Tribes seek to cement FERC policy giving them veto power

By Jason Plautz | 03/04/2024 06:51 AM EST

American Indian tribes say they see renewed sovereignty in a policy giving them authority over projects on their land.

FERC headquarters.

Federal Energy Regulatory Commission headquarters in Washington. Francis Chung/E&E News

American Indian tribes are weighing a petition that would prompt federal energy regulators to open a rulemaking to formalize a new policy that requires tribes to approve energy projects on their land.

In the rejection of a series of pumped hydropower projects at its February open meeting, the Federal Energy Regulatory Commission detailed a new policy to not issue preliminary permits for projects proposed on tribal lands if the affected tribe is opposed.
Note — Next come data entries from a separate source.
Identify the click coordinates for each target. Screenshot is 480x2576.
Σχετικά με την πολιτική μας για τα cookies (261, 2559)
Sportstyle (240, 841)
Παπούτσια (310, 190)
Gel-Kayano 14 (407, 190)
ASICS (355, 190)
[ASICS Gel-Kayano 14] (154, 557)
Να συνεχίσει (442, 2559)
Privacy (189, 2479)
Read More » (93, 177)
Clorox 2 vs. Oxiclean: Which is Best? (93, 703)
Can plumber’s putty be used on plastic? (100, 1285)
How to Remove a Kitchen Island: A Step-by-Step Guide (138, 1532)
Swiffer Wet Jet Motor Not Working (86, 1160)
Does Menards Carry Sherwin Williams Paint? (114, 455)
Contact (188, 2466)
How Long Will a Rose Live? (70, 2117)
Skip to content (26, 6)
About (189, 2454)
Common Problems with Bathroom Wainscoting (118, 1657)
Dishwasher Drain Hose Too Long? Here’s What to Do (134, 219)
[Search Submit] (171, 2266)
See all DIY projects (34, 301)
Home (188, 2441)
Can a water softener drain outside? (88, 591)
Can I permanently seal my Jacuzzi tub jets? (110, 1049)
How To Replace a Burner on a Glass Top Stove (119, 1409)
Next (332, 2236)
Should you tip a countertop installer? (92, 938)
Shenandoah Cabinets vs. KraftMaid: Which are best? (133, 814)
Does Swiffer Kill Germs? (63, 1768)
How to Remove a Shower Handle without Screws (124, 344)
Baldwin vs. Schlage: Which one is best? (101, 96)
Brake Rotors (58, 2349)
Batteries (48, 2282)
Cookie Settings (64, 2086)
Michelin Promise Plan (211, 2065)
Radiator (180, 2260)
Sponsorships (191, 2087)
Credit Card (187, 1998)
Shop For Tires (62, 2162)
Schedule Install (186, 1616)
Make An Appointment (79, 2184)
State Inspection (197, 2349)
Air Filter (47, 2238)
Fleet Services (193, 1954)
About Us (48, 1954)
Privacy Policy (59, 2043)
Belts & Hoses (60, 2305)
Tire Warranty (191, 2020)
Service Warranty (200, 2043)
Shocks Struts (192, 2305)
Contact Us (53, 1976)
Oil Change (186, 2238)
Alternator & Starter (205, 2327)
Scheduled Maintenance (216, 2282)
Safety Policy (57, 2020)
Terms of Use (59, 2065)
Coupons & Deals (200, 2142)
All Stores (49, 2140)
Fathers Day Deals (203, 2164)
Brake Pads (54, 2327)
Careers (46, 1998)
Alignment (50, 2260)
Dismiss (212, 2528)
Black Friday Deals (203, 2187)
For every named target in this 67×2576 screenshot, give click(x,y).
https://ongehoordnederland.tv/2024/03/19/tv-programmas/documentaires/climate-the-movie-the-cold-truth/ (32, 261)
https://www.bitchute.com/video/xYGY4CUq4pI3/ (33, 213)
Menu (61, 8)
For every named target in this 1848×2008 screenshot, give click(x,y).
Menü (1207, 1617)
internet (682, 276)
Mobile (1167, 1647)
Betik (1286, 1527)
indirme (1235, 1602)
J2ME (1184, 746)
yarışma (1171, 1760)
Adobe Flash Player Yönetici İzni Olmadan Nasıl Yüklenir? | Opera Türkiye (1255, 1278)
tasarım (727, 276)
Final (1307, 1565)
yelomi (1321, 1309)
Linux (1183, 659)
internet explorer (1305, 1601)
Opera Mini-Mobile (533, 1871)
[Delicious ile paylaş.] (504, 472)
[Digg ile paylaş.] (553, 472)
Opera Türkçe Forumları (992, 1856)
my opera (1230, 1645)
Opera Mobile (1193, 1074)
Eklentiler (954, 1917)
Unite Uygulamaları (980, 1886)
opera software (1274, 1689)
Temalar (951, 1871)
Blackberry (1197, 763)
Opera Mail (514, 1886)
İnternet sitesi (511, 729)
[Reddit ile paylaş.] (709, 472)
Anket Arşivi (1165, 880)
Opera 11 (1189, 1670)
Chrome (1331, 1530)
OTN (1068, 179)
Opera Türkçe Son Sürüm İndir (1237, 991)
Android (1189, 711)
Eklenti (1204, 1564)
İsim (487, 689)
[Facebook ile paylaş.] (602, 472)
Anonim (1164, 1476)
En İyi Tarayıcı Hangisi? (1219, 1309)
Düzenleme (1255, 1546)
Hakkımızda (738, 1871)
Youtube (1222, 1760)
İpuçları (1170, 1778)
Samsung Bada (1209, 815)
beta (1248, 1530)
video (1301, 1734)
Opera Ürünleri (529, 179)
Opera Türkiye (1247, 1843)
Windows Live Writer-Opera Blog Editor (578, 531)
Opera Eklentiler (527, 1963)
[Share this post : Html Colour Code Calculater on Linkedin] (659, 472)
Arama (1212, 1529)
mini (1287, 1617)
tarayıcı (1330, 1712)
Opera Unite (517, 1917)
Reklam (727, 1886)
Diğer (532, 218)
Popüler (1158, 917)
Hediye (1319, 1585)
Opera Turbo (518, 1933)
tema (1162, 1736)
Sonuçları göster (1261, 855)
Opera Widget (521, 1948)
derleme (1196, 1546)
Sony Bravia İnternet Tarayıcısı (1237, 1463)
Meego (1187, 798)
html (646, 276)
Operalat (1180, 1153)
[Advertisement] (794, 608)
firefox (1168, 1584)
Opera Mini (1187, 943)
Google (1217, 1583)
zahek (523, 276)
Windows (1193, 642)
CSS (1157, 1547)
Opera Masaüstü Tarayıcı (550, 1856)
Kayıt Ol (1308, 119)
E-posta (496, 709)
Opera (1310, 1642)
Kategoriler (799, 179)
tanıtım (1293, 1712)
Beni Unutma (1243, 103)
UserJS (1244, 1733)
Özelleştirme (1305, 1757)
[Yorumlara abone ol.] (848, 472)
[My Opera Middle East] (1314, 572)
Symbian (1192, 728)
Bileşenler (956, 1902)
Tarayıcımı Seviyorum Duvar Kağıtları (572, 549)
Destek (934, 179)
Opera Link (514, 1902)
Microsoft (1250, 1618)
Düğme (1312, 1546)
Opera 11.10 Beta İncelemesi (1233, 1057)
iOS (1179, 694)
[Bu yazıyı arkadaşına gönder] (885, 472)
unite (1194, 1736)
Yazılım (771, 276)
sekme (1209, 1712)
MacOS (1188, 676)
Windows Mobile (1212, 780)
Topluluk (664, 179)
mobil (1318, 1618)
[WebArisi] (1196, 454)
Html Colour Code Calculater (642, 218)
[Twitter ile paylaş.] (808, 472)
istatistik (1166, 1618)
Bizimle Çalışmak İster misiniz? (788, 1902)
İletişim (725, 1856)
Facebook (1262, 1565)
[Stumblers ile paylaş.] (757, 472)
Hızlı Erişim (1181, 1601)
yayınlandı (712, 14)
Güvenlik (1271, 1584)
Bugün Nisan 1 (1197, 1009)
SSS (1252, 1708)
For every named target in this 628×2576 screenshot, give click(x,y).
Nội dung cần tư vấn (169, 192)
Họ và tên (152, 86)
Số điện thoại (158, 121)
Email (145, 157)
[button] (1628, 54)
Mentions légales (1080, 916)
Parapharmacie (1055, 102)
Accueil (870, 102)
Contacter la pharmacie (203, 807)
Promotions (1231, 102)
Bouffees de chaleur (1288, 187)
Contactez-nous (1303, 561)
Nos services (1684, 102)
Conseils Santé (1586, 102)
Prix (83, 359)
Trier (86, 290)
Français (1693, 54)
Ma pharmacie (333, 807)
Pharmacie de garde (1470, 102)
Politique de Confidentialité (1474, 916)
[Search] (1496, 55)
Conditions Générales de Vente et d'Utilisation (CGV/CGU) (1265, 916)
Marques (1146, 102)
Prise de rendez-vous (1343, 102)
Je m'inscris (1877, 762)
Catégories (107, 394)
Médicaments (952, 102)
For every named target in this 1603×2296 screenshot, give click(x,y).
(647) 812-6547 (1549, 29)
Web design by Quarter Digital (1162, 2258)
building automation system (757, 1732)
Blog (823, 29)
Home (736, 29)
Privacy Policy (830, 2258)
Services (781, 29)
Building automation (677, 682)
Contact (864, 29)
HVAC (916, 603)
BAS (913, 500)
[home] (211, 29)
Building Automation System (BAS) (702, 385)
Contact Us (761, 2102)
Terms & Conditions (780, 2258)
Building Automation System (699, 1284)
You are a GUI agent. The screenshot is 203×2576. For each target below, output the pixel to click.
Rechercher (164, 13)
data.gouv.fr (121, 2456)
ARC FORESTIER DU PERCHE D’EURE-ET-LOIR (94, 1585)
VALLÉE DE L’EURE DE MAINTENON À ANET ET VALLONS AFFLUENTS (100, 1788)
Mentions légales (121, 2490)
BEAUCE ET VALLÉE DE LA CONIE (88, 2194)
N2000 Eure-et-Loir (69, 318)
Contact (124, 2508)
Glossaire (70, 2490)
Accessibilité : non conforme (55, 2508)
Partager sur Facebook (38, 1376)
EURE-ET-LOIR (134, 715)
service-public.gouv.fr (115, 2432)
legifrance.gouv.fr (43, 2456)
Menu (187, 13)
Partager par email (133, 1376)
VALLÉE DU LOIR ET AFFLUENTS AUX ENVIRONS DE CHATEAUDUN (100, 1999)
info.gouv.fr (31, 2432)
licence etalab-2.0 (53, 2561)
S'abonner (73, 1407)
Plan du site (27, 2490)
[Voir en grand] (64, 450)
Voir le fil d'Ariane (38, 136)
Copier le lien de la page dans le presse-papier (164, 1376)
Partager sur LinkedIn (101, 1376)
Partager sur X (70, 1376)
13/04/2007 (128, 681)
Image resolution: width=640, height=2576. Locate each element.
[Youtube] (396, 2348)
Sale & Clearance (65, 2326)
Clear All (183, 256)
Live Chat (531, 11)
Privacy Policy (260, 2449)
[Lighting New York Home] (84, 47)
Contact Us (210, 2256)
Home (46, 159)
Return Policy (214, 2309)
That policy, FERC commissioners wrote, reverses a “general policy of granting permits even where issues were raised about potential project impacts without a distinction for projects on Tribal lands opposed by Tribes.” The announcement was tucked into the rejection of a series of preliminary permits for projects proposed for Navajo Nation land, which the tribe had opposed.


It also came after the Hopi Tribe — located in northeastern Arizona — passed a resolution calling on FERC to change its rules for preliminary permits. That resolution echoes the same policy FERC detailed. The tribe now hopes that it can prompt a formal rulemaking to enshrine it for years to come.